The UK has signed its second US-state trade and economic agreement, concluding a Memorandum of Understanding (MoU) with North Carolina.
In a similar manner to the MoU signed with Indiana in May of this year, the agreement will look to tackle unnecessary trade barriers, cut costs, and slash paperwork to the benefit of both UK and North Carolinian businesses.
It will boost collaboration in areas such as clean tech and energy infrastructure; enable the sharing of ideas, skills, and knowledge; support public and private partnerships; and drive capital investment, the government said in a statement.
The partnership will seek to accelerate growth in green trade in particular, especially in electric vehicles and offshore wind facilities.
Trade minister Penny Mordaunt said North Carolina was recently named America’s top state for business.
“Our state-level work shows we can be dynamic and creative with our trade partners. Whilst we continue engaging with Washington DC, we’re speaking to businesses and political leaders right across America – from North Carolina to California – to grow our already £200bn trade relationship,” she added.
Targets for trade
North Carolina is the ninth largest state in the US in terms of population, with a GDP of almost $550bn.

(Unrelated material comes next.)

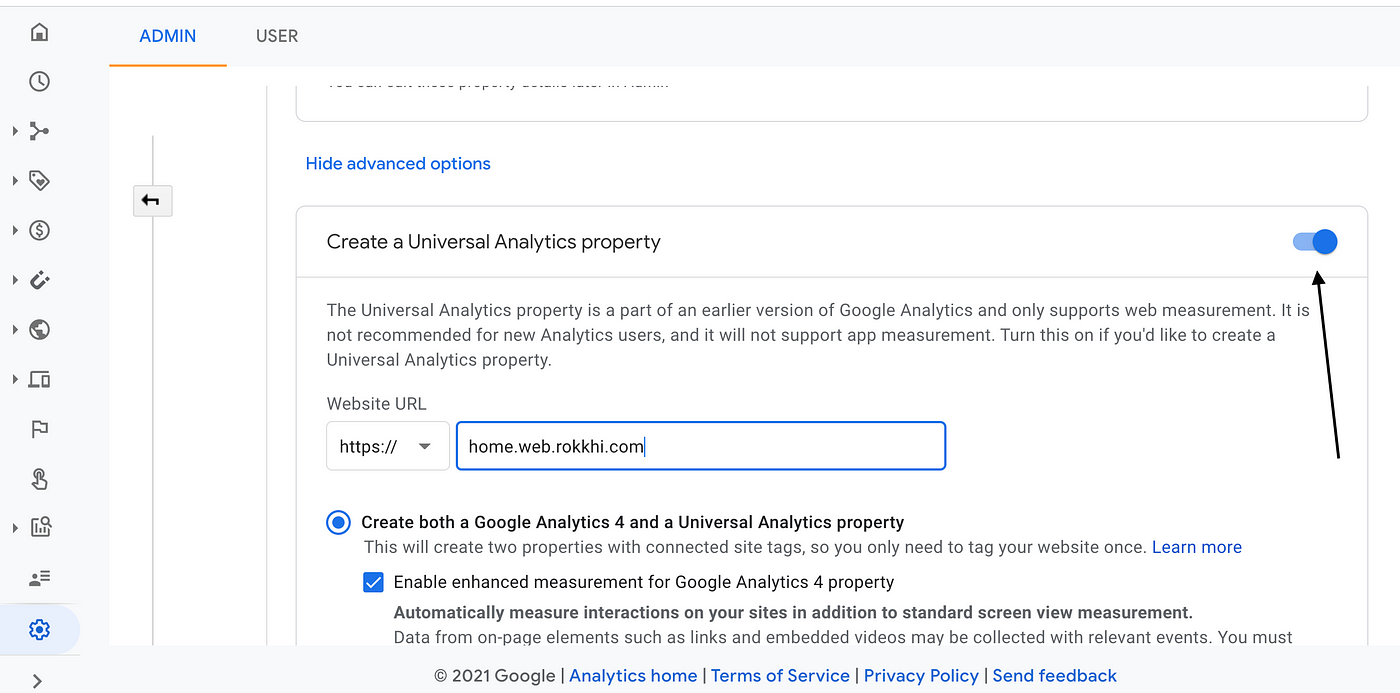Open the Learn more link

1196,547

Its biggest city, Charlotte, is the second largest financial centre in the US after New York, and the Piedmont region is famous for its world-leading clinical research hub, the Triangle, The Times reports
The state already buys $1.6bn of goods from the UK: this makes the UK the 12th largest export market for North Carolina, Mordaunt wrote in The Telegraph.
International trade secretary Anne-Marie Trevelyan told a parliamentary international agreements committee last week that the UK was looking to strike about half a dozen pacts with states in the US this year.
Mordaunt previously told City AM that she was “hopeful” an official UK-US negotiating round will happen this year and that there was now a “real head of steam” after talks stalled last year.
She claimed state-level negotiations had helped thaw relations with the White House, after talks over a post-Brexit trade deal stalled when Joe Biden became President, as previously covered in the IOE&IT Daily Bulletin.
Critics have doubted the value of the agreements, with David Henig, director of the UK Trade Policy Project, telling the FT “the MoU will be not at all important because nothing will ever be done about it”.
“It could help a few UK businesses, but since we don’t know any details I wouldn’t hope for much. Politicians love signing bits of paper. Whether officials can turn that into anything meaningful remains to be seen,” he added.